Mortal Engines

Film Reviews and Television


A Film and TV Review by Tim Riley

“MORTAL ENGINES” Rated PG-13 There is a temptation to declare “Mortal Engines” dead on arrival, but for a film advertised as coming from the filmmakers of “The Lord of the Rings” and “The Hobbit” it cannot be easily dismissed as a complete misfire.

Fascination usually follows storylines about a dystopian future that is so bleak and disturbing that one has to be gratefully satisfied to be alive in our contemporary times. What is unique, if at all, about “Mortal Engines” is that unlike the violent marauders on motorbikes and souped-up vintage cars in the post-apocalyptic “Mad Max,” here the pillagers of the land run an entire city on wheels.

The premise is rather simple.  Under the cutthroat vision of Thaddeus Valentine (Hugo Weaving), the city of London (minus many of its famous monuments) is a gigantic moving metropolis roaming the earth and preying upon smaller so-called traction cities. Dwelling in a lower tier of London, Tom Natsworthy (Robert Sheehan) is a historian and custodian of artifacts from the ancient world (mostly household items from our current world).

 In the film’s best scene, the great traction city of London devours a smaller one in a tense chase across desolate rural lands.  The inhabitants are captured and auctioned off into slavery.  Apparently, human behavior has not evolved beyond a more primitive time. One of the captives is the feral Hester Shaw (Hera Hilmar), a fiercely-driven young woman with a deep facial scar who only has in mind revenge for the death of her mother at the hands of Valentine.

++++++++

▶ [Exercise aim]
Write out the film review starting at "Fascination usually follows" and stopping after "city on wheels.", swapping "motorbikes" for "motorcycles". Work only from the film review.

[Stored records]
++++++++

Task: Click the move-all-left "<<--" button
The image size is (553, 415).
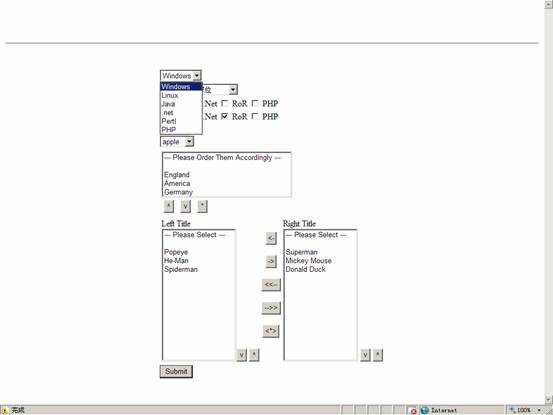Action: coord(271,285)
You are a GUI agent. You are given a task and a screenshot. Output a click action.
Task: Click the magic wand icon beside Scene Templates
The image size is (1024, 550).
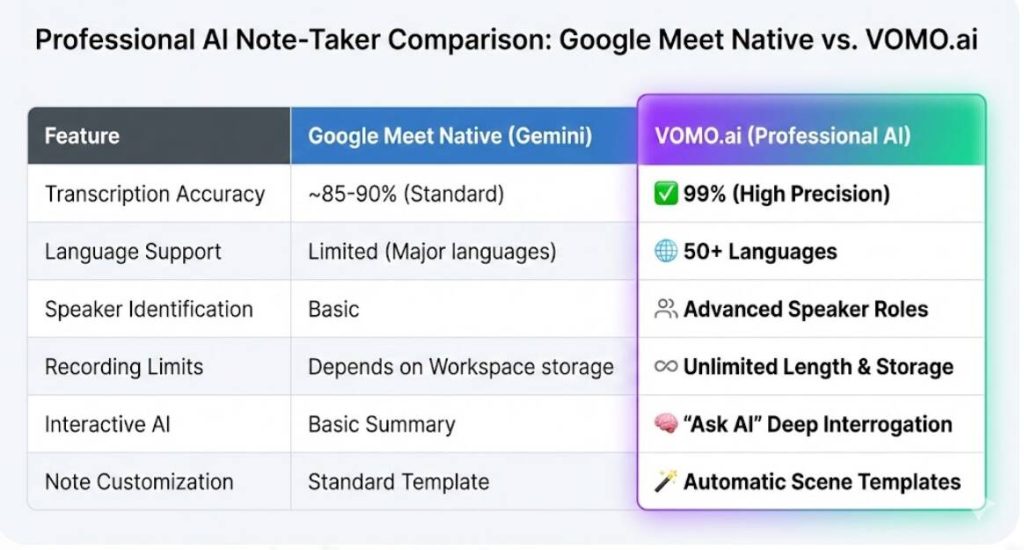coord(666,482)
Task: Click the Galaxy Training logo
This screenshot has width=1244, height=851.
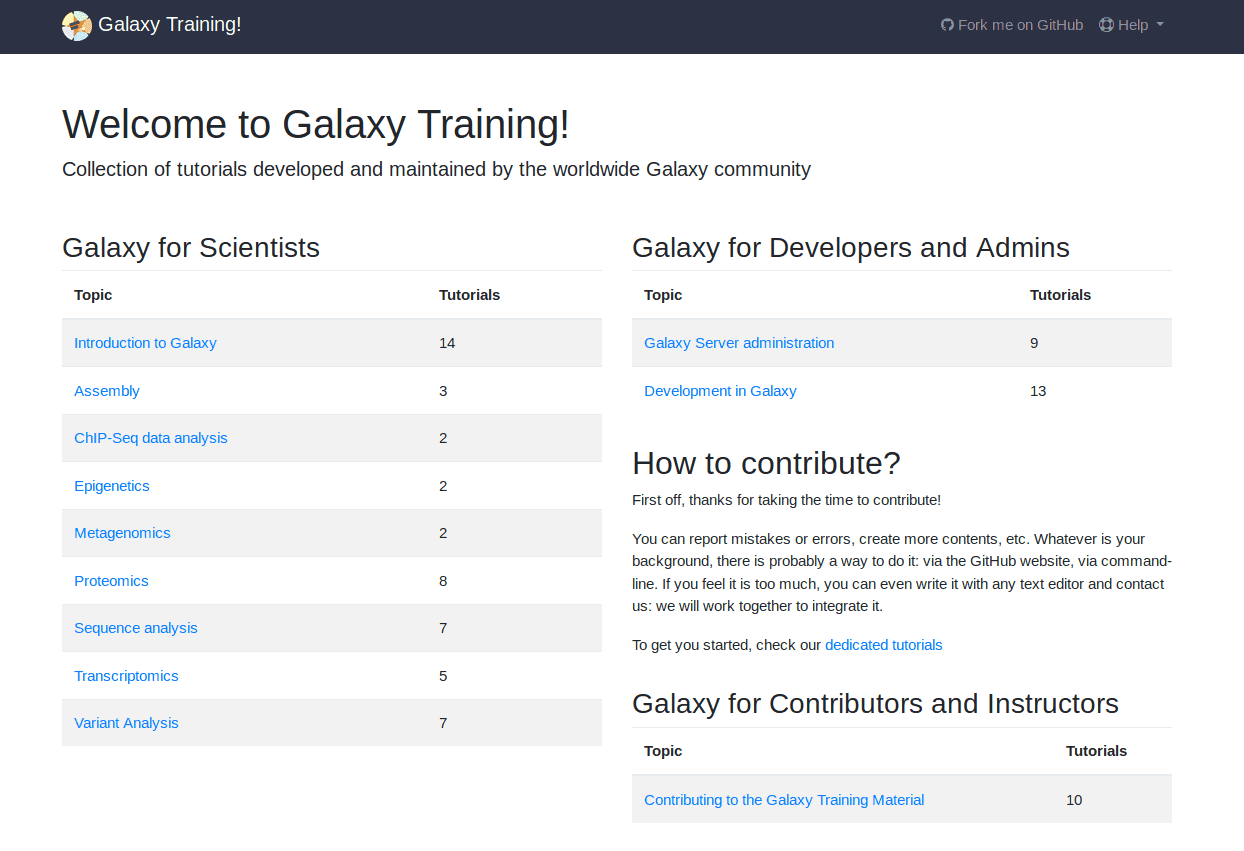Action: pyautogui.click(x=76, y=24)
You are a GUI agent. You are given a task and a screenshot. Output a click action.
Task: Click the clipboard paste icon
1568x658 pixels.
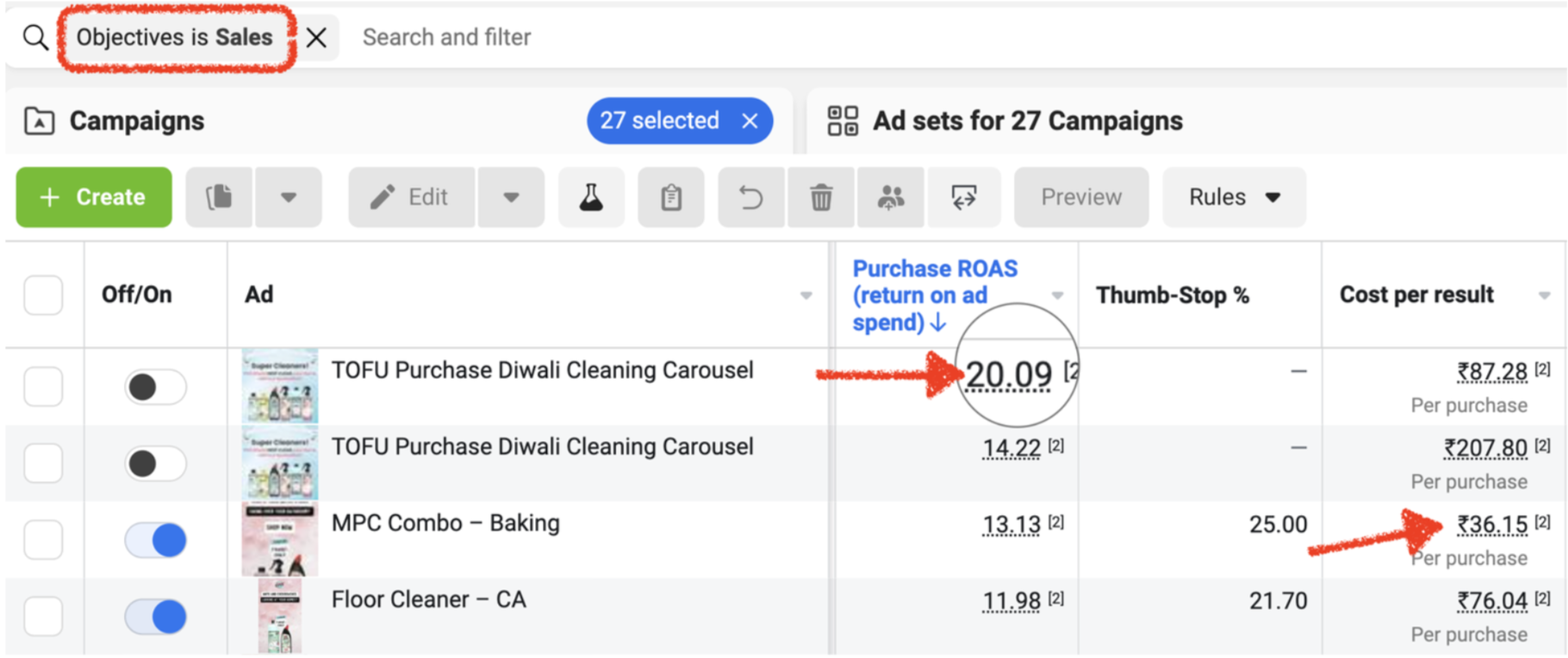670,197
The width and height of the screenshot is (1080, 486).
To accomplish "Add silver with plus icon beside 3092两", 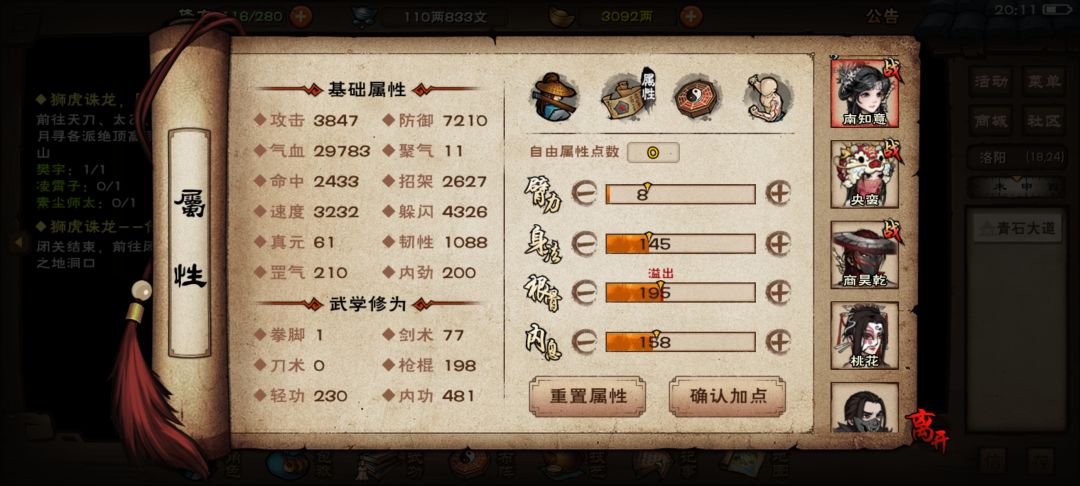I will coord(691,17).
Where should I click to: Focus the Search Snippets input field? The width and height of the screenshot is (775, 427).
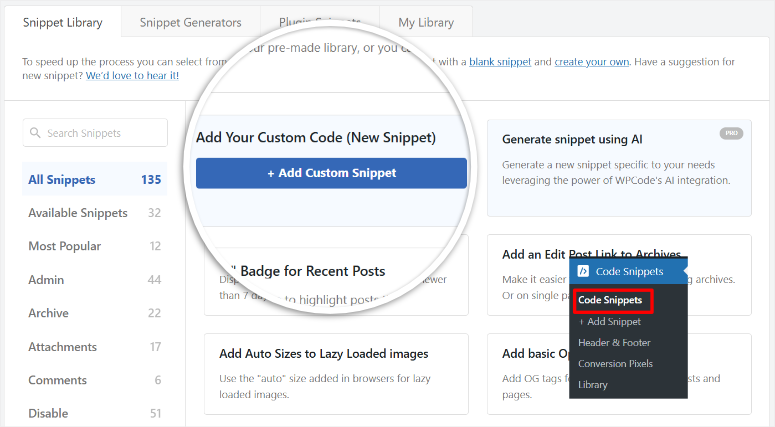coord(104,133)
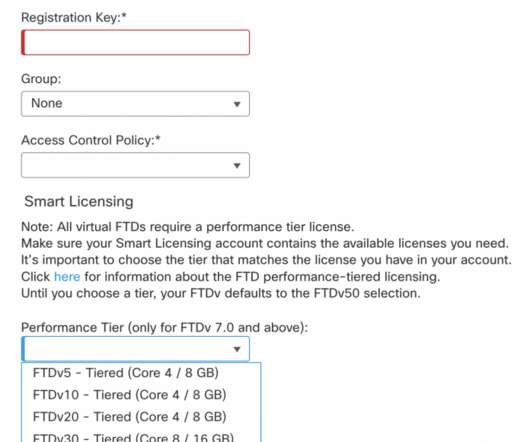This screenshot has width=530, height=442.
Task: Click the 'Group:' field label
Action: pyautogui.click(x=41, y=79)
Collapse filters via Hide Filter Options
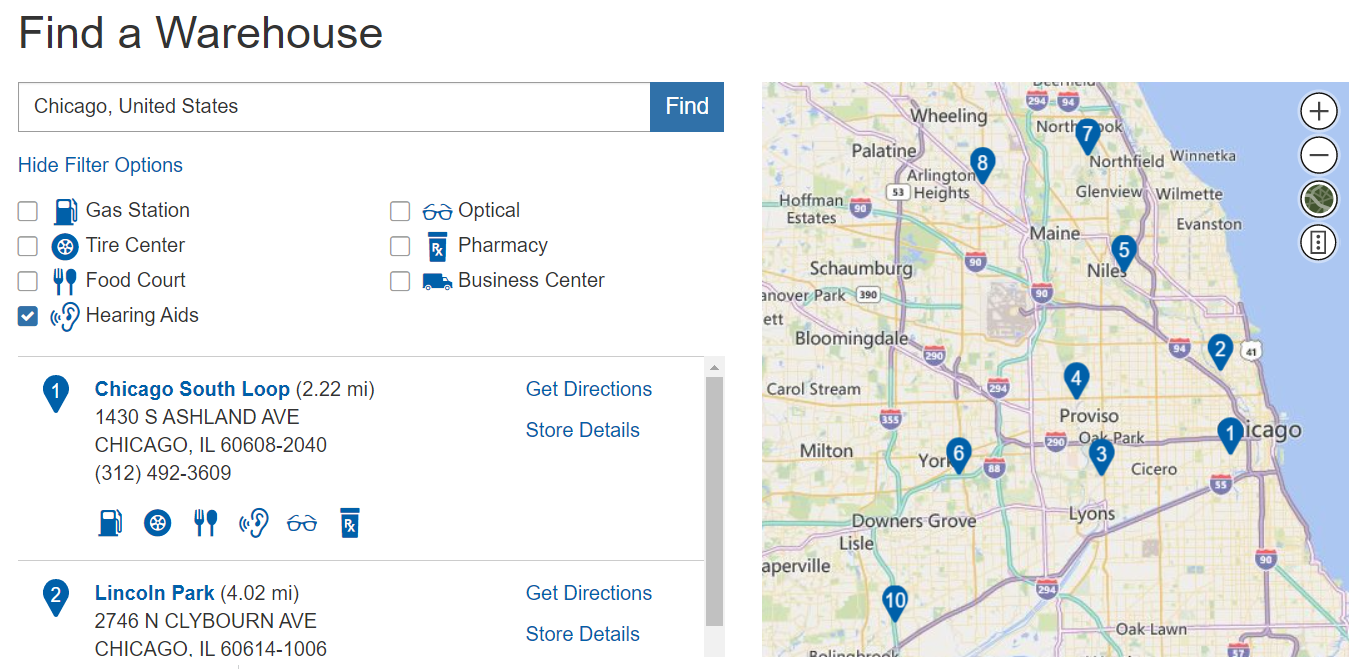 100,165
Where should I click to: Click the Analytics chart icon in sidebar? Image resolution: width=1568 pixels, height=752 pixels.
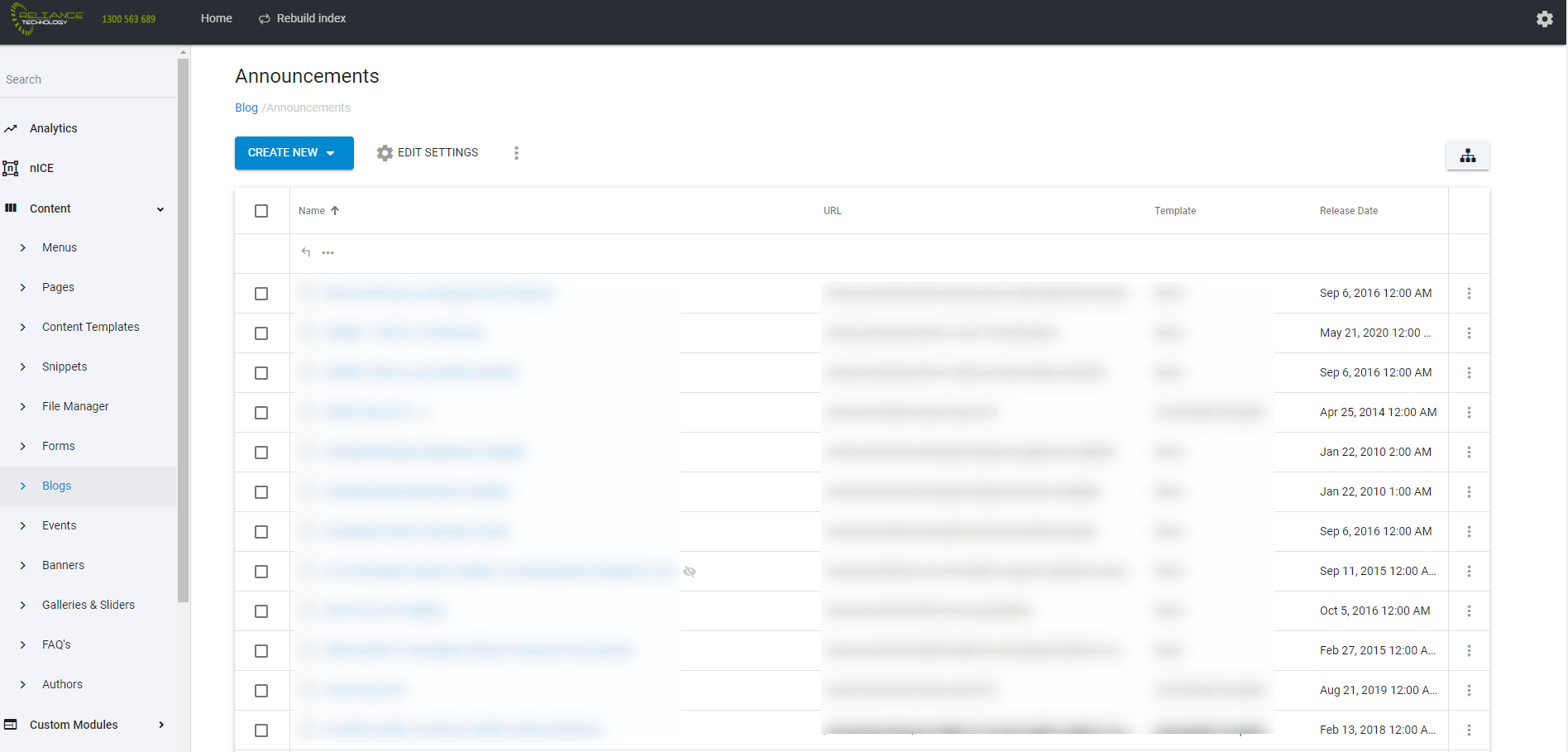[x=11, y=128]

++++++++

▶ [Solution]
Fascination usually follows storylines about a dystopian future that is so bleak and disturbing that one has to be gratefully satisfied to be alive in our contemporary times. What is unique, if at all, about “Mortal Engines” is that unlike the violent marauders on motorcycles and souped-up vintage cars in the post-apocalyptic “Mad Max,” here the pillagers of the land run an entire city on wheels.